Fully Automatic Digital Instrument – A multimeter with automatic polarity indication, automatic zero correction and automatic ranging (of course coupled with automatic decimal point indication) only needs a signal applied to its input, and a command as to what quantity (Vdc, Vac, I or R) to measure; it does all the rest itself.

Block Diagram of Fully Automatic Digital Instrument

The digital part of a typical instrument is organized so as to produce a display or a digital output signal, as shown in Fig. 6.25. Before a measurement can begin, the functions of the instrument must be set, that is, we must select the quantity to be measured (e.g. voltage), the ranging mode (automatic or manual), and the start mode (internal or with an external trigger signal). This can be done by the front panel controls, or via a remote control input. In both cases, the signals are fed to the function control unit, while the information on ranging is passed to the range control unit.

Let us assume that in the instrument in question, the ADC is of the dual slope integration type, and that a choice can be made between the combinations given in Table 6.1.
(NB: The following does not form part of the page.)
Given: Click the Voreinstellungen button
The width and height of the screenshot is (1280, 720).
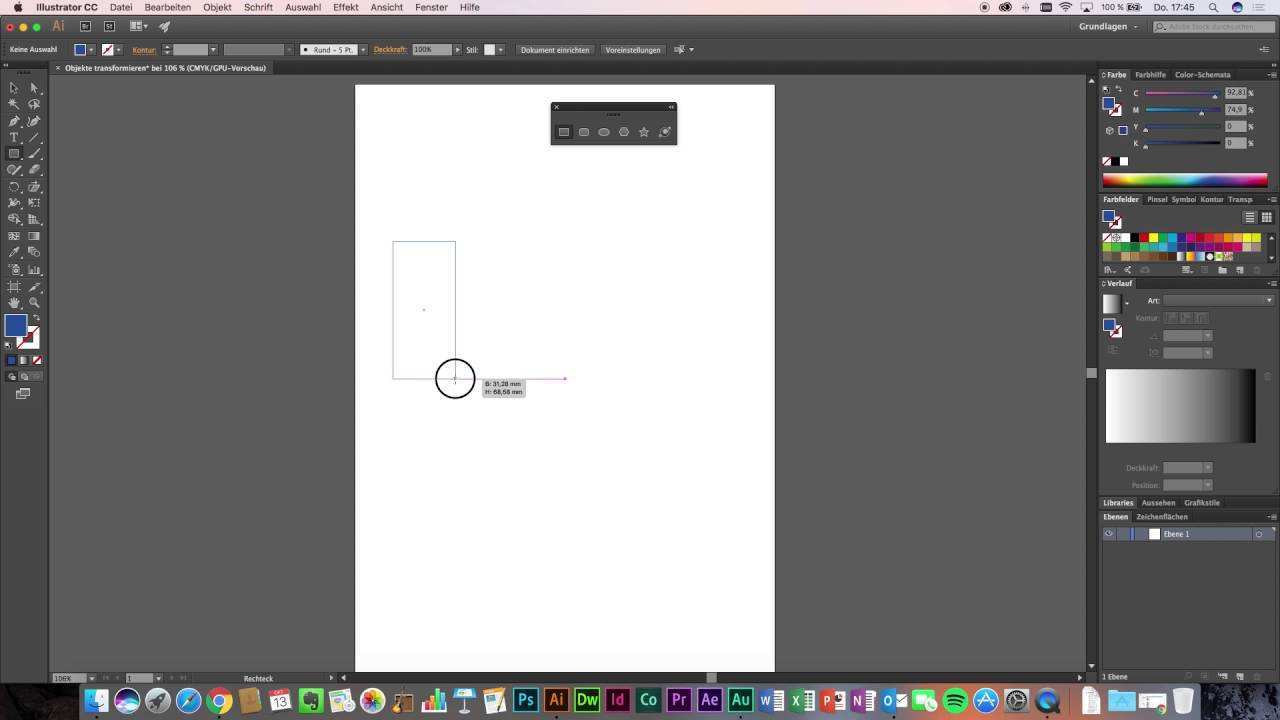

It will be clear that as the number of measurements per second increases, the integration time must be reduced and that it is useful to increase the clock frequency at the same time to maintain good resolution. To select the desired combination, information on the number of measurements per second must be fed to the start oscillator and clock oscillator. The latter constantly supplies clock pulses to the programming unit. The former is free running when the DVM is set for internal start, but it waits for an external trigger signal when the DVM is set for external control. Let us now follow (see Fig. 6.25) the various steps involved in the performance of a measurement, for the case that the instrument is set for automatic ranging and external triggering.

An incoming trigger pulse causes the start oscillator to deliver a pulse to the programming unit, and a measurement is started. The programming unit starts both the counter and the ADC. The ADC is connected to the input. The counter counts the clock pulses to determine the integration time and sends two signals back to the programming unit, one just before the end of the integration period, and the other at the end of this period. The first signal is used by the programming unit to activate the polarity detector, which determines the polarity of the integrated signal, while the second serves to switch the ADC input from the reference signal. At the same time, the counter is reset to zero and starts counting the down integration time of the ADC until it is stopped by the zero-detector signal of the ADC. At that moment, the programming unit compares the counter reading with the automatic ranging limits, and passes an up or down signal to the range control, if necessary. This unit switches the input range switches via a relay and triggers the start oscillator for a new measurement in a more sensitive or less sensitive range. In the meantime, the programming unit will also have reset the counter. This process continues until a measurement which is within the automatic ranging limits has been made.

The programming unit then transfers the new data from the counter to the memory, together with the polarity information so as to make them available to the display unit and the digital output. Finally, the programming unit delivers a transfer pulse to the digital output, to warn an instrument connected to this output (e.g. a printer) that new data has been made available.